Following Motorola Co-CEO Sanjay Jha’s presentation at Mobilize of the new Moto phone Cliq and Android-powered OS MotoBlur, Jha paused amidst a papparazzi-like onslaught of attention for his new phone for a lively on-stage discussion about the big picture with Google VP Engineering Andy Rubin and GigaOM founder Om Malik.
Jha diffused expectations for the Cliq by saying it’s not “the make-or-break phone,” but rather “the first step in a long journey,” and promised tens of products over the next 15-18 months in the MotoBlur family.

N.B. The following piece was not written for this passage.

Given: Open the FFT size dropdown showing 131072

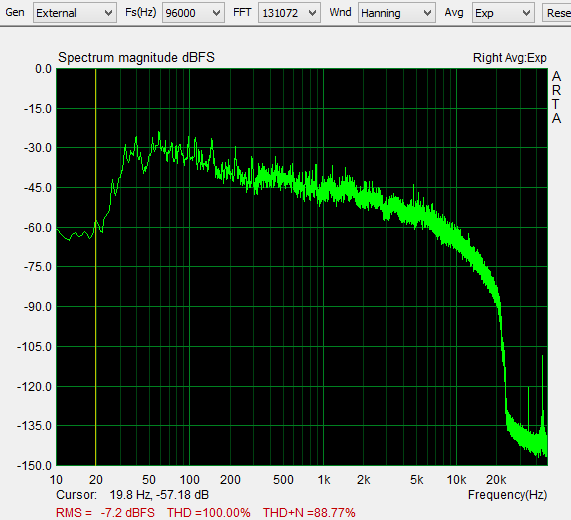Looking at the screenshot, I should point(289,13).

Rubin described the goal of Android and MotoBlur as bringing the web to people’s pockets. “The Internet is the destination,” he said. When a phone is connected to the Internet and cloud services, it can be in your pocket, with its screen off, working on your behalf (and bring more people to the web to see Google ads), he said.

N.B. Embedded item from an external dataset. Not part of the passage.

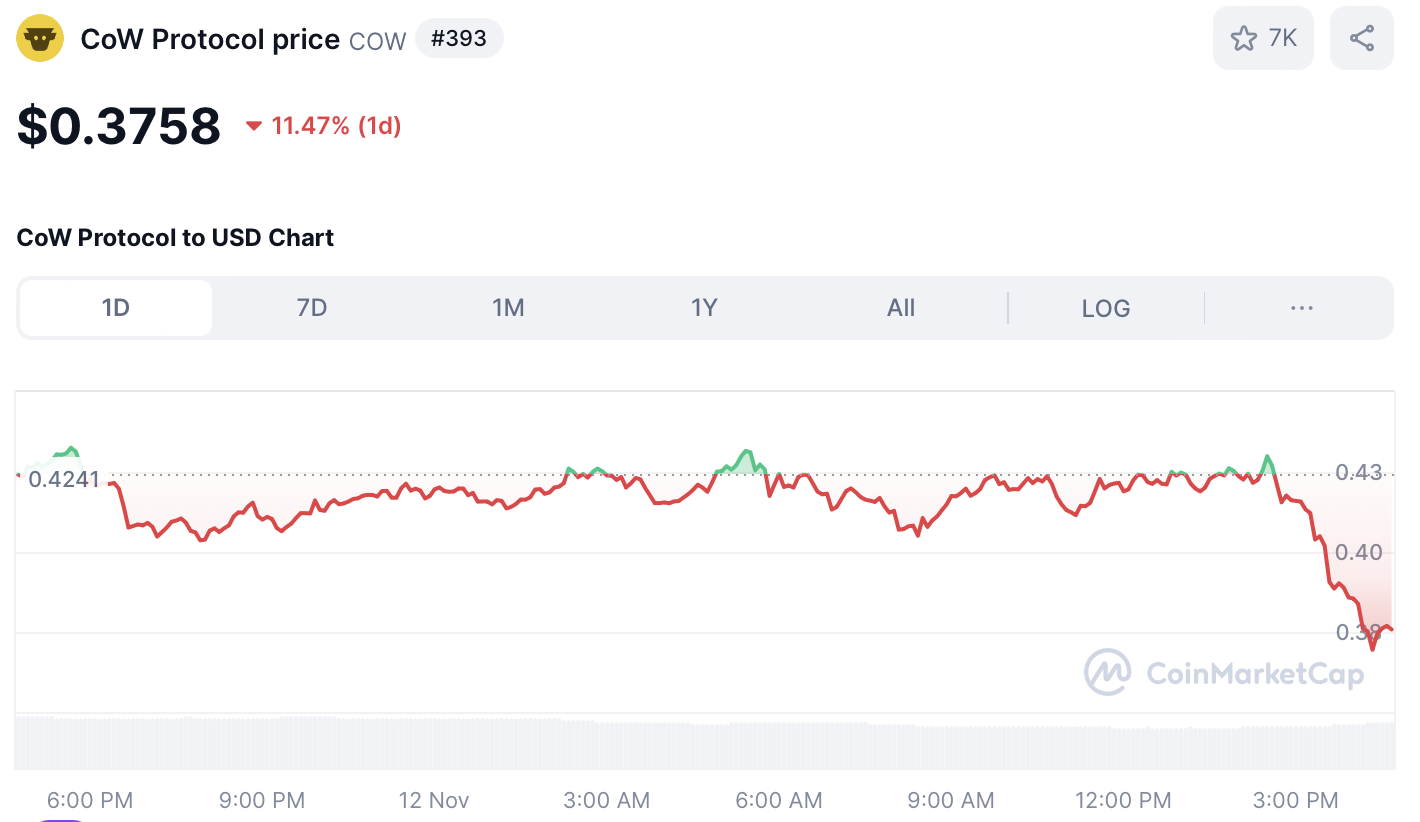
Task: Click the red down-triangle price change indicator
Action: click(x=254, y=126)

Rubin explained he expected many industries — the enterprise, schools — to be transformed by the modern smartphone, but not directly. “When it becomes personal, it’s up to the consumer to bring it into the industry.”

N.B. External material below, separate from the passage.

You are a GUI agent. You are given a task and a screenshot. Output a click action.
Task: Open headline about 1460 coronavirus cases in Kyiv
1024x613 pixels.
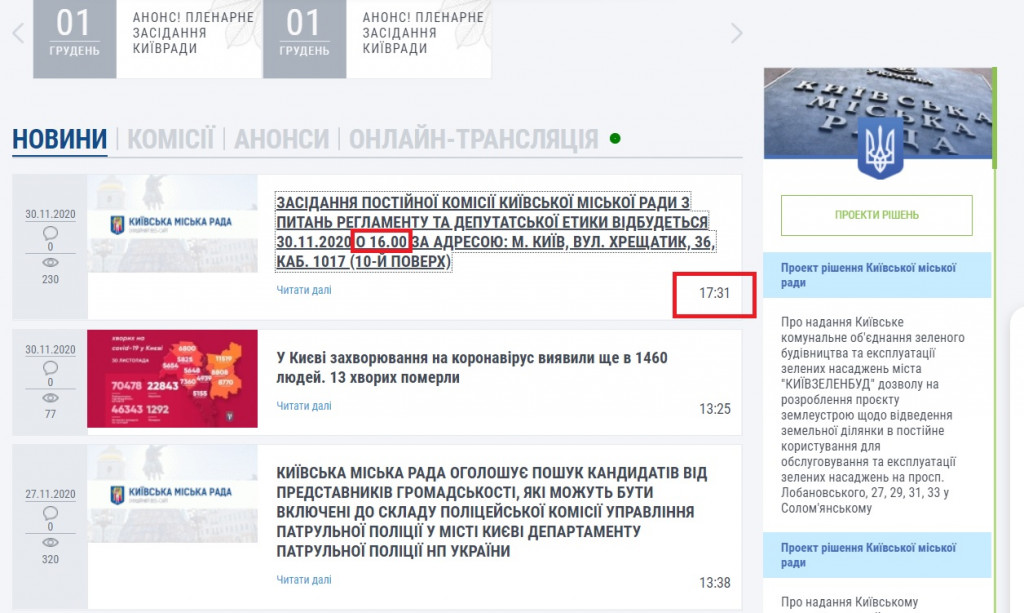[471, 368]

Jha elaborated, “I see the smartphone as the future of consumer and prosumer computing. For enterprise it’s possible there are other form factors. But for consumers, I can’t see that in 5-10 years’ time, people don’t view this as their primary computer. If it doesn’t fit in the pocket, I don’t think it’s going to be a relevant device from a consumer/prosumer point of view.”
Rubin said the next big development in smartphones is for modernized browsers (aka HTML 5) to get mobile, so the developer base becomes broad and unified across various platforms. Jha said circa 2011 he thinks the big stories in smartphones will be context awareness, trust, healthcare and fitness, and multimedia/4G.
The only jab Om could get out of Rubin or Jha with regards to Apple’s iPhone was for Jha to say that he thinks having applications deeply integrated into the phone is preferable to swiping through seven pages of 16 icons.